• **EXERCISE PROMPT**
In your copy, repeat the records exactly and leave out the pictures.

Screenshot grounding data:

▬▬▬▬▬▬

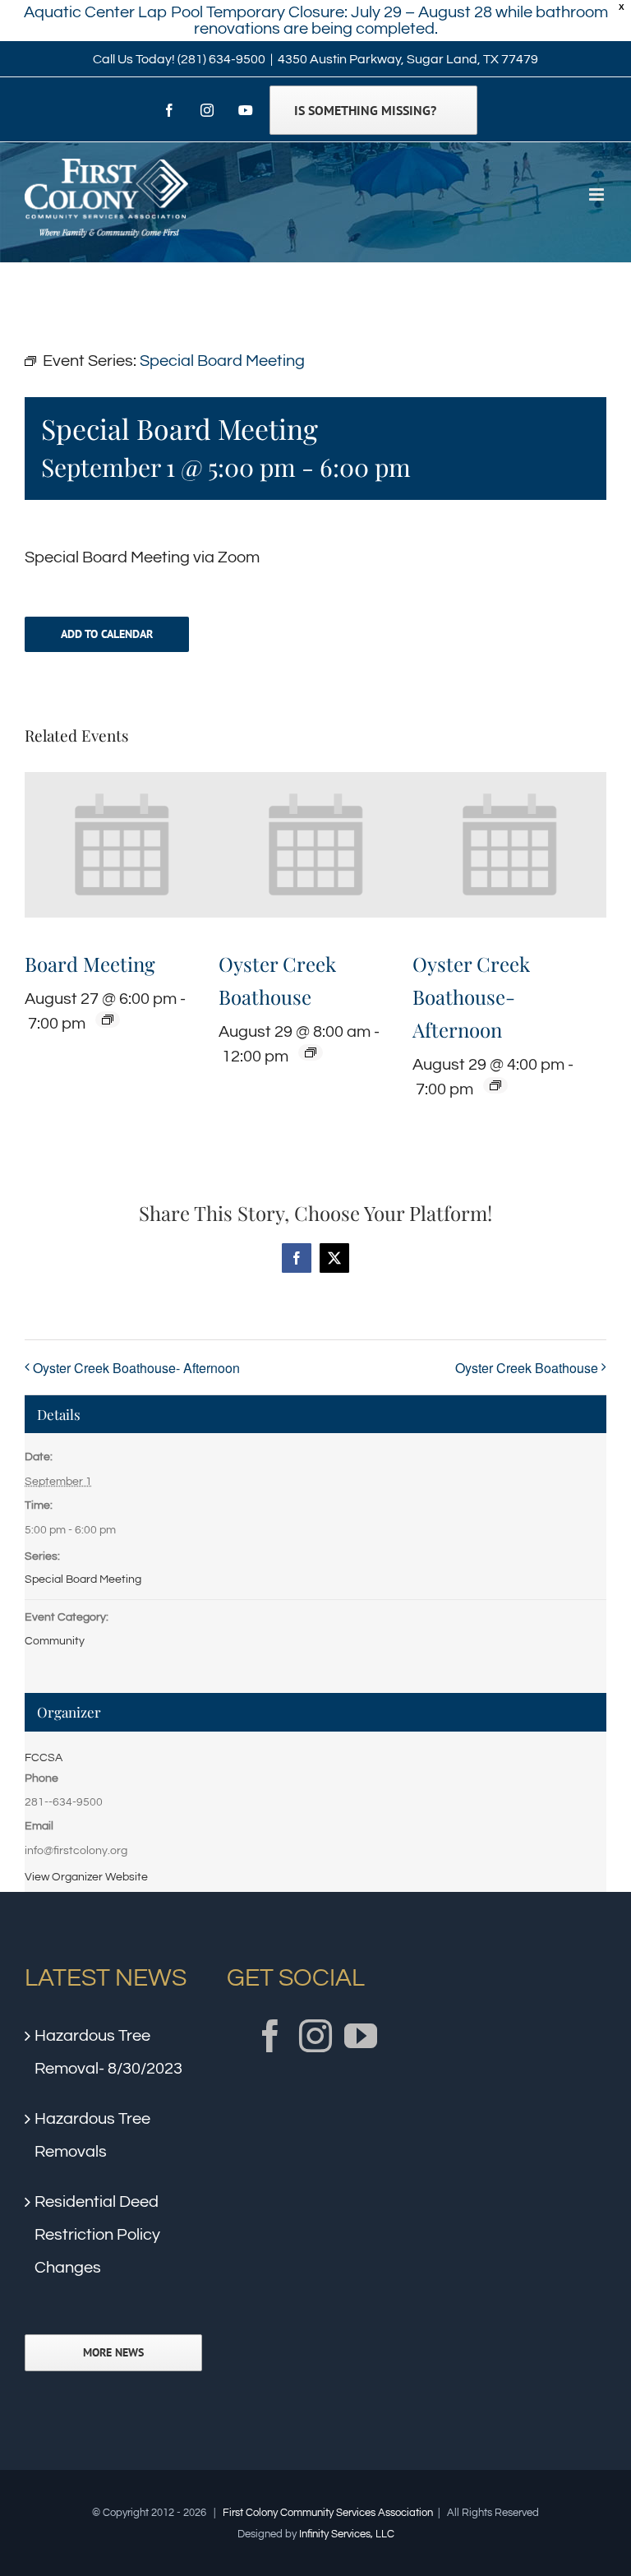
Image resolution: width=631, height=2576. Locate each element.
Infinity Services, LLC (346, 2534)
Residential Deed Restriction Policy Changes (97, 2235)
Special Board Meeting (83, 1579)
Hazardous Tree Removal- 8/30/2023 (108, 2052)
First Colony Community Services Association (328, 2512)
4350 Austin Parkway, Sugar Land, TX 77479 (408, 59)
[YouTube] (360, 2035)
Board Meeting (90, 963)
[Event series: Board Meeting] (107, 1019)
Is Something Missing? (365, 110)
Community (55, 1641)
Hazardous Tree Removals (92, 2135)
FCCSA (43, 1758)
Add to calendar (107, 634)
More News (113, 2353)
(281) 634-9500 (221, 59)
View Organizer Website (86, 1877)
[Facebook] (270, 2035)
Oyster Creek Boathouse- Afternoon (471, 996)
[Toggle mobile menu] (597, 194)
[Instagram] (315, 2035)
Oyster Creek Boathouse (526, 1367)
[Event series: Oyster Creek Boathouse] (310, 1052)
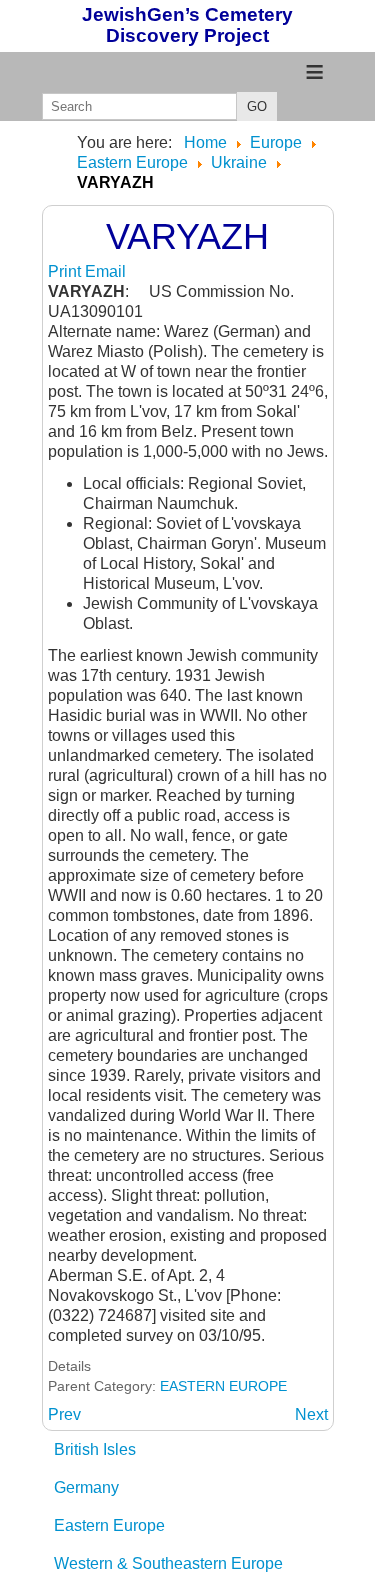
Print (66, 271)
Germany (86, 1487)
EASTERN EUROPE (223, 1386)
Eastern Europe (109, 1525)
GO (257, 106)
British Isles (95, 1449)
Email (105, 271)
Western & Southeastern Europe (168, 1563)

▬▬▬▬▬▬

• **WRITTEN ANSWER**
Image resolution: width=631, height=2576. Locate each element.
Infinity Services, LLC (346, 2534)
Residential Deed Restriction Policy Changes (97, 2235)
Special Board Meeting (83, 1579)
Hazardous Tree Removal- 8/30/2023 (108, 2052)
First Colony Community Services Association (328, 2512)
4350 Austin Parkway, Sugar Land, TX 77479 (408, 59)
[YouTube] (360, 2035)
Board Meeting (90, 963)
[Event series: Board Meeting] (107, 1019)
Is Something Missing? (365, 110)
Community (55, 1641)
Hazardous Tree Removals (92, 2135)
FCCSA (43, 1758)
Add to calendar (107, 634)
More News (113, 2353)
(281) 634-9500 (221, 59)
View Organizer Website (86, 1877)
[Facebook] (270, 2035)
Oyster Creek Boathouse- Afternoon (471, 996)
[Toggle mobile menu] (597, 194)
[Instagram] (315, 2035)
Oyster Creek Boathouse (526, 1367)
[Event series: Oyster Creek Boathouse] (310, 1052)
Print (66, 271)
Germany (86, 1487)
EASTERN EUROPE (223, 1386)
Eastern Europe (109, 1525)
GO (257, 106)
British Isles (95, 1449)
Email (105, 271)
Western & Southeastern Europe (168, 1563)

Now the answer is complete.